Diyarbakır Anneleri'nin şanlı direnişi altıncı yılında

Diyarbakır'da HDP il binası önünde nöbet tutan annelerin direnişi altıncı yılına girdi. Tam beş yıldır PKK'nın elinden kurtarılmak istenen gençlerin anneleri HDP il binası önünde evlatlarının geri getirilmesi için nöbet tutmakta. Bu asil direniş, belki de olması gerektiği gibi, Diyarbakır Anneleri ismiyle anılmaktaysa da, aslında babaları ve diğer yakınları da kapsamakta.
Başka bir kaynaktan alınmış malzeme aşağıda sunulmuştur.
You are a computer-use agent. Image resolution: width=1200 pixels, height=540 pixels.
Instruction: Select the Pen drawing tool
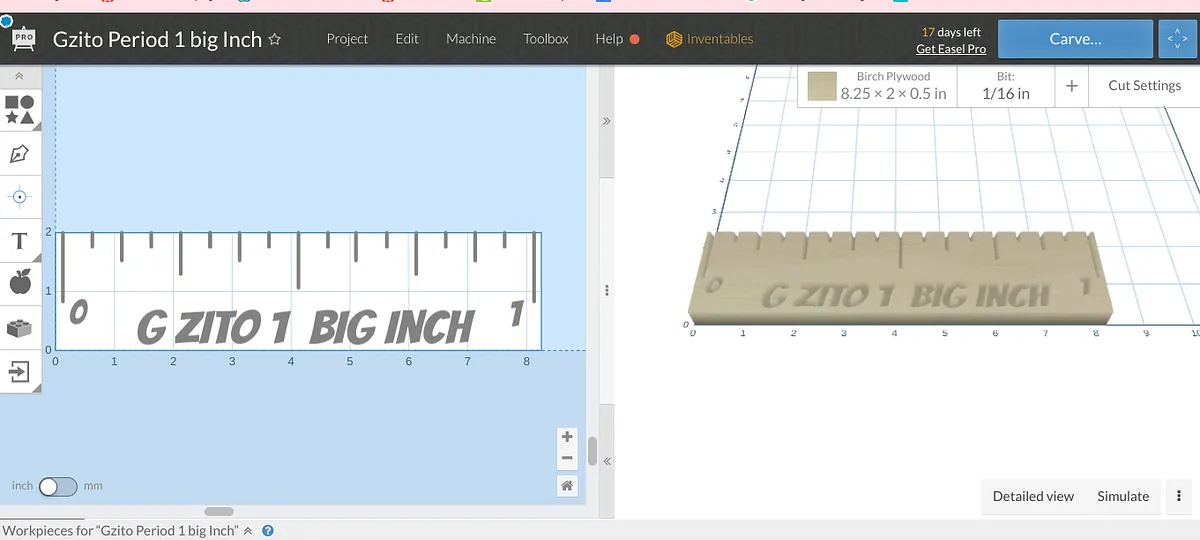tap(19, 154)
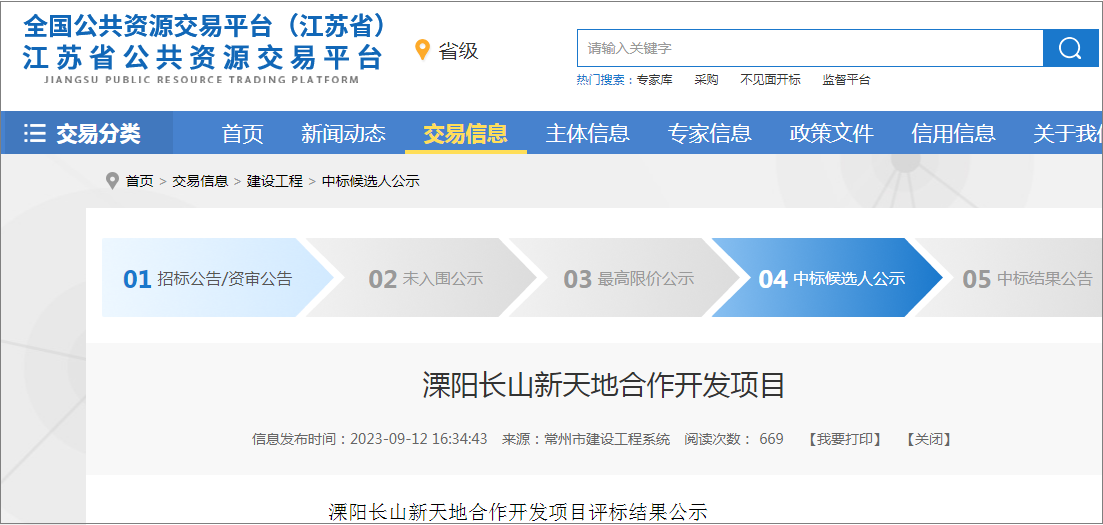Select step 01 招标公告/资审公告
1103x525 pixels.
click(x=208, y=278)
Bu direnişin HDP binası önünde yapılması çok anlamlı ve gayet doğru. Anneler çocuklarının HDP (ve aynı gelenekteki diğer partiler) tarafından kandırıldığını veya bir şekilde ikna edildiğini ve dağa götürüldüğünü iddia etmekte. Bu iddiaların çok inandırıcı olduğu açık bir gerçek; HDP âdeta PKK'nın dağa adam toplama ofisi olma fonksiyonunu üstlenmiş vaziyette. Dağa çıkan gençlerin hayli önemli bir bölümünün bunu yapmasına HDP vesile ve vasıta olmuş ve olmakta...

Annelerin dikkat çektiği ve itiraz ettiği bir diğer nokta, kendi çocukları dağlarda ölümle yüzleşirken, HDP çizgisinin ileri gelenlerinin çocuklarının, tabiri caizse, bir eli yağda bir eli balda, yaşamakta olması. Anneler bunun da büyük bir ikiyüzlülük ve samimiyetsizlik olduğu kanaatinde.
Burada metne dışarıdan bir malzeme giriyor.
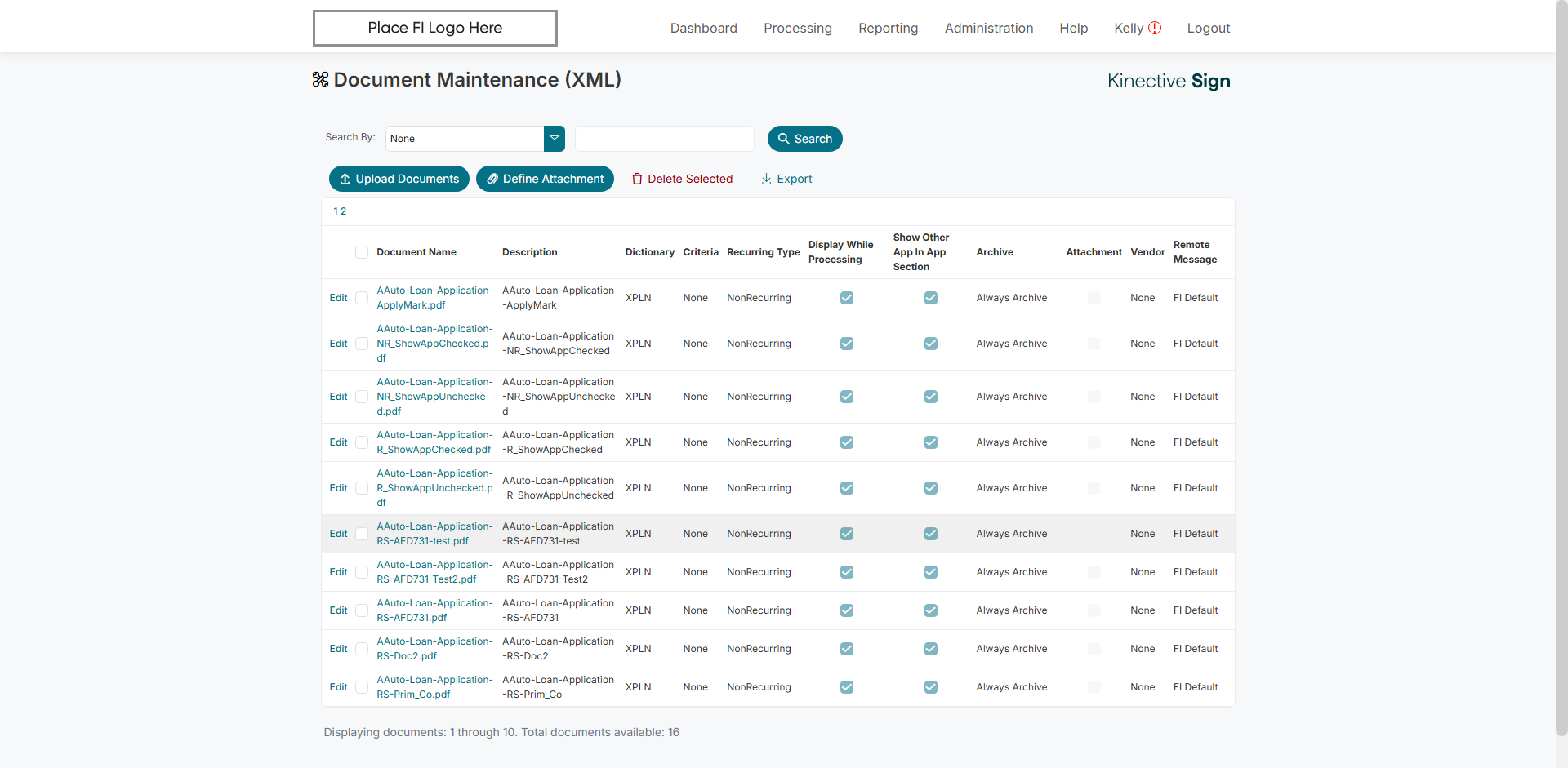The image size is (1568, 768).
Task: Open the Search By dropdown arrow
Action: (555, 139)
Felsefî olarak bakıldığında bu asil direniş çeşitli şekillerde yorumlanabilir.

PKK bir "selfdeterminasyon" peşinde koşan bir terör örgütü. PKK'nın asıl ayırt edici yönü, peşinde koştuğu idealden ziyade, terörü bir yol ve yöntem olarak benimsemesi. Terör eylemlerini selfdeterminasyon ilkesine dayanarak meşrulaştırmaya çalışmakta. Ancak, bu ilke PKK çevrelerinin ve onlara sempati duyanların zannettiği gibi problemlerden tamamen ari ve her yapılanı meşrulaştırmaya yeterli olamayacak bir ilke.

İlk problem sözüm ona selfdeterminasyon mücadelesine katılmakta olan gençlerin ailesinin, özellikle annelerinin rızasının aranması ve alınması meselesi. Kuşkusuz bazı anneler buna rıza göstermiş ve gösteriyor olmalı. Ancak, Diyarbakır Anneleri'nin direnişinin de gösterdiği üzere, buna razı gelmeyenler de var. PKK ve HDP bu problemi görmezden gelmeyi tercih ediyor. PKK saflarında yer almayı bütün Kürtler için bir zaruret, mecburi bir görev addediyor. Bu yüzden, direnişten ve direnenlerden pek memnun değiller. Çeşitli şekillerde direnişi önlemeye, etkisizleştirmeye çalışmaktalar. Çünkü direniş PKK ve HDP'nin şimdiye kadar karşılaştığı en büyük ahlâkî meydan okumayı teşkil ediyor ve meşruiyetlerinin altını oyuyor.